I like 2 thin coats on my baits. I would suggest that you practice on a couple of old baits first. The baits need to turn at least 2hrs and then you can hang them up to finish.
QuoteI clear all my jointed baits in pieces and then put them together. I've never tried to clear coat a commerical made jointed bait.I like 2 thin coats on my baits. I would suggest that you practice on a couple of old baits first. The baits need to turn at least 2hrs and then you can hang them up to finish.
ok will do!
big m kbhere : your saying to let the mixed epoxy set for 10 min before applying . If i wait that long it seems to start to set up. Do you thin e-tex, if so with what. thanks kb if you apply a second coat how much time in between coats.
Well I did 3 CCs of Flex Coat for my 3 baits. I let them stay on the drying wheel for 3 hours then let them sit for another 3 and they are still "soft" and so is the puddle left on my mixing board??
Did I not use enough Hardener? I used 3 ccs of each to mix up the batch.
Kb, I can do six med sized cranks after letting a mixed batch sit for 10 min. I don't thin my clear coats.
I wait at least 12hrs before doing the 2nd clear coat. Mix the clear coat in a medicine cup, you can get them at a drug store. Mix that batch really good, let sit 10 min then brush on the bait. Flex coat will take at least 24 hrs to fully cure.
QuoteKb, I can do six med sized cranks after letting a mixed batch sit for 10 min. I don't thin my clear coats.I wait at least 12hrs before doing the 2nd clear coat. Mix the clear coat in a medicine cup, you can get them at a drug store. Mix that batch really good, let sit 10 min then brush on the bait. Flex coat will take at least 24 hrs to fully cure.
thank you big m
The actual name of Etex is Envirotex Lite. It's sold in 2 ea 8 oz bottles in a blue and white box in the decoupage/gold leafing section of Michael's craft stores. Very cost efficient but it requires multiple coats and rotation for several hours to prevent sags and drips. I mostly use Devcon Two Ton epoxy, which is a glue and is thicker than Etex, requiring one coat and rotation for 1 hour.

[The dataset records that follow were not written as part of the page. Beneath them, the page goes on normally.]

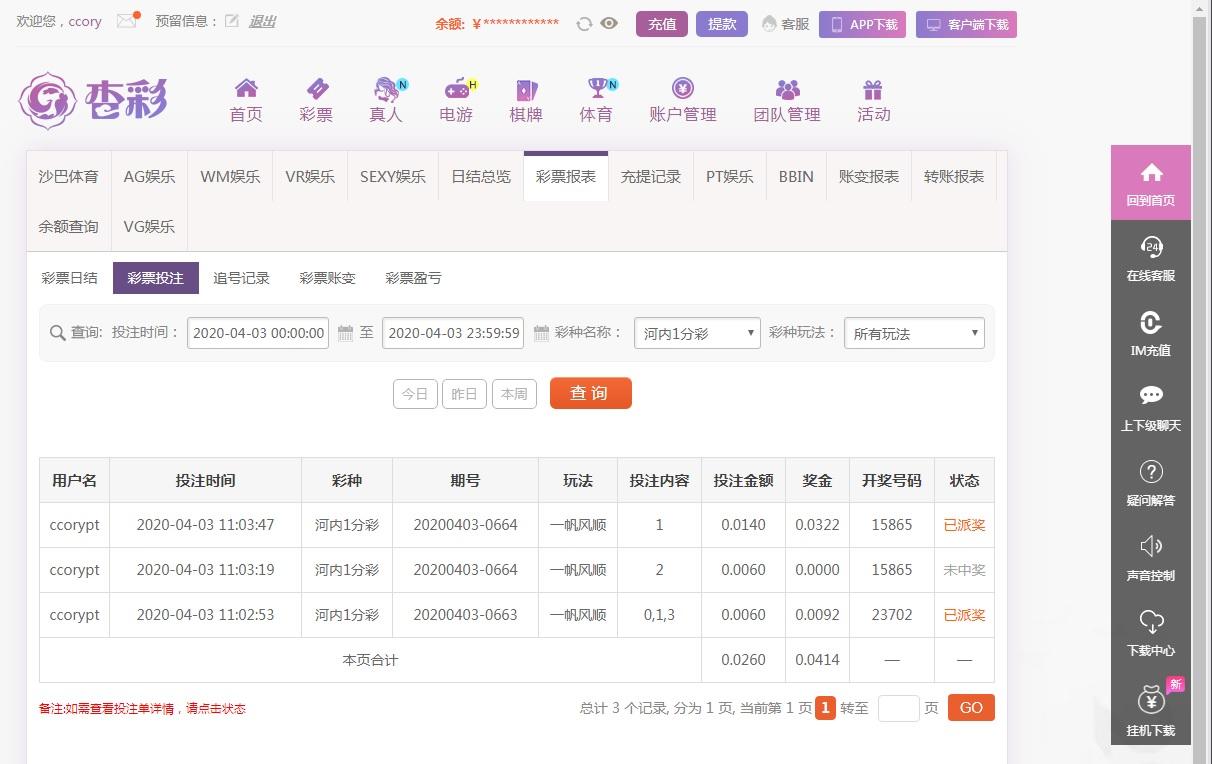Select the 彩票盈亏 sub-tab
1212x764 pixels.
click(x=413, y=278)
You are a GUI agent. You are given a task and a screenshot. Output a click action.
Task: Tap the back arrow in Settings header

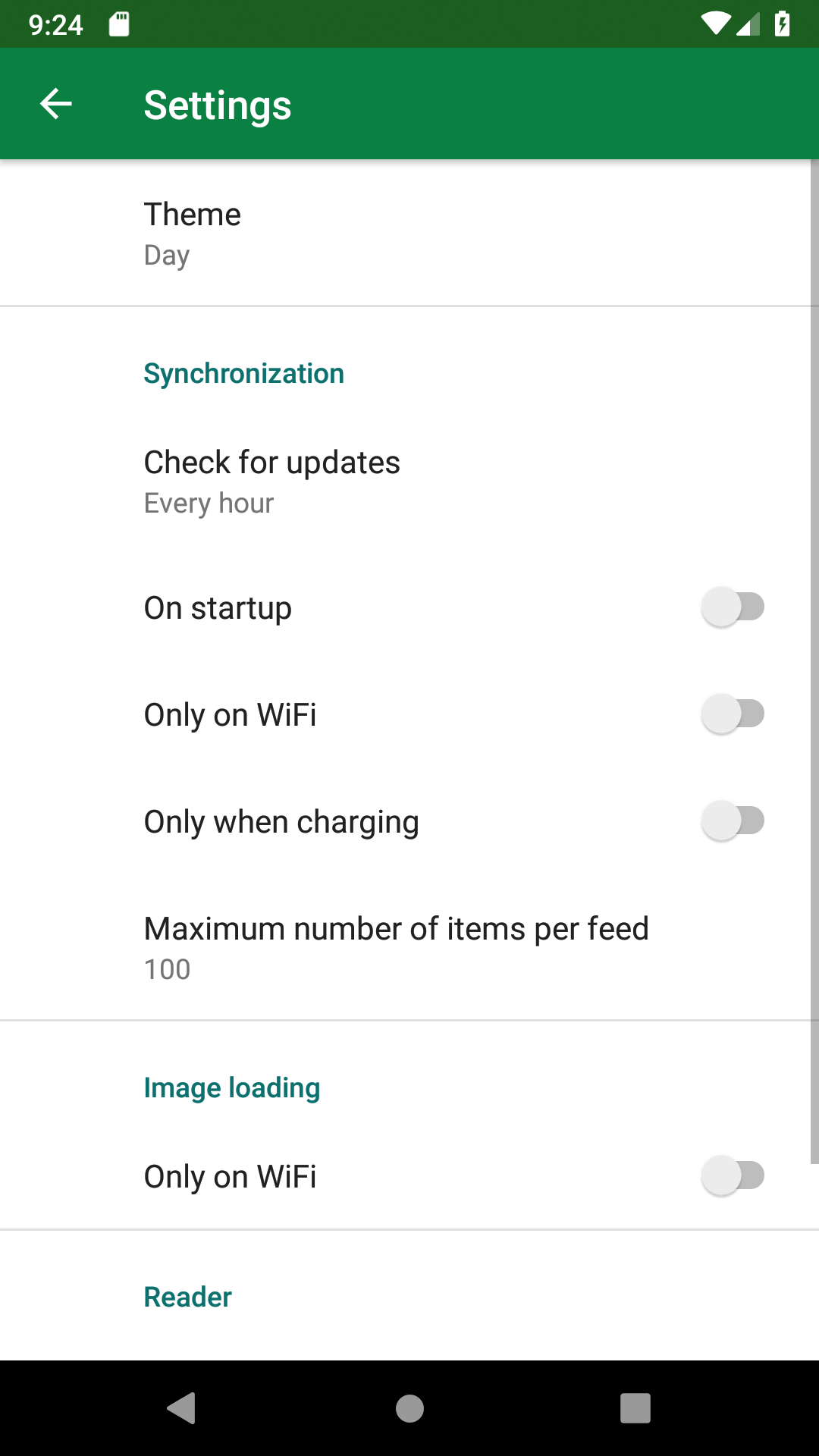[x=56, y=104]
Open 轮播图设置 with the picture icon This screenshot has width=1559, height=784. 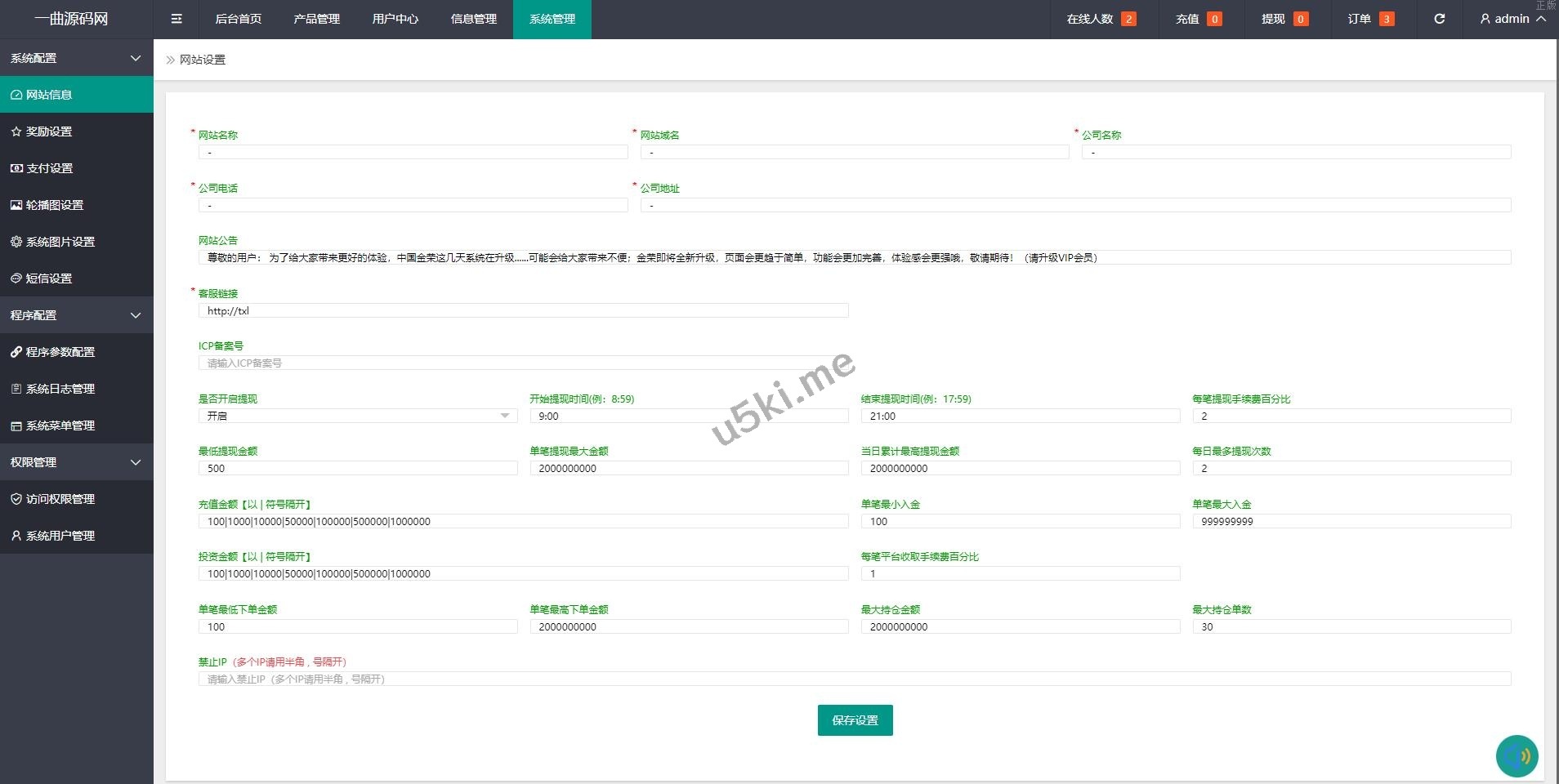point(54,205)
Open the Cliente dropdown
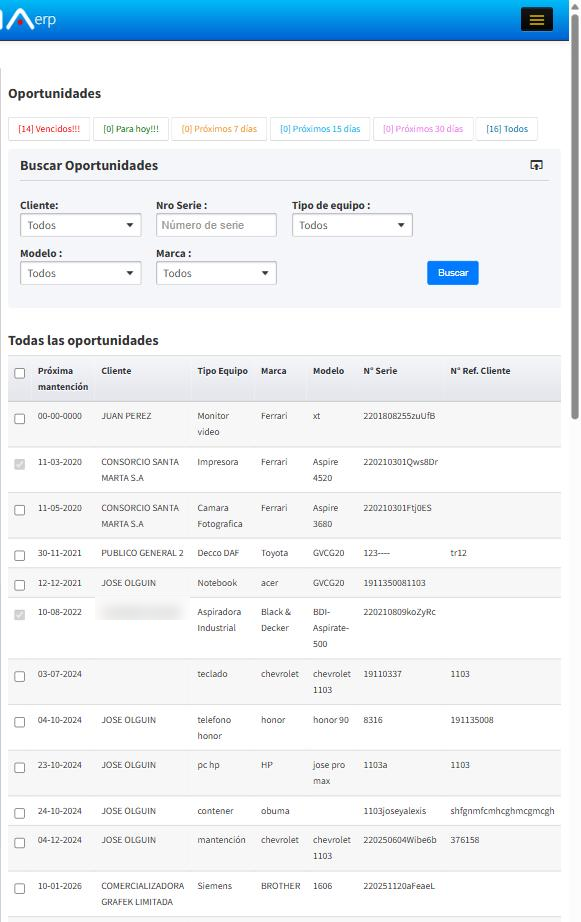The width and height of the screenshot is (581, 922). coord(81,225)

It used to be sold at Walmart but now I can only find it online. Flexcoat V is similar in use to Etex but it contains a UV inhibitor that should keep the bait from yellowing for longer than standard epoxies. Keep in mind that all finishes will yellow over time from UV exposure and the few UV inhibited epoxies are premium finishes, sold at a premium - but you get what you pay for. The best way to prevent yellowing is to measure the proportions accurately and mix them very well. Failure to measure/mix properly is the main cause of failure to harden and premature yellowing.
QuoteThe actual name of Etex is Envirotex Lite. It's sold in 2 ea 8 oz bottles in a blue and white box in the decoupage/gold leafing section of Michael's craft stores. Very cost efficient but it requires multiple coats and rotation for several hours to prevent sags and drips. I mostly use Devcon Two Ton epoxy, which is a glue and is thicker than Etex, requiring one coat and rotation for 1 hour. It used to be sold at Walmart but now I can only find it online. Flexcoat V is similar in use to Etex but it contains a UV inhibitor that should keep the bait from yellowing for longer than standard epoxies. Keep in mind that all finishes will yellow over time from UV exposure and the few UV inhibited epoxies are premium finishes, sold at a premium - but you get what you pay for. The best way to prevent yellowing is to measure the proportions accurately and mix them very well. Failure to measure/mix properly is the main cause of failure to harden and premature yellowing.
That's some good info there, thanks Bob!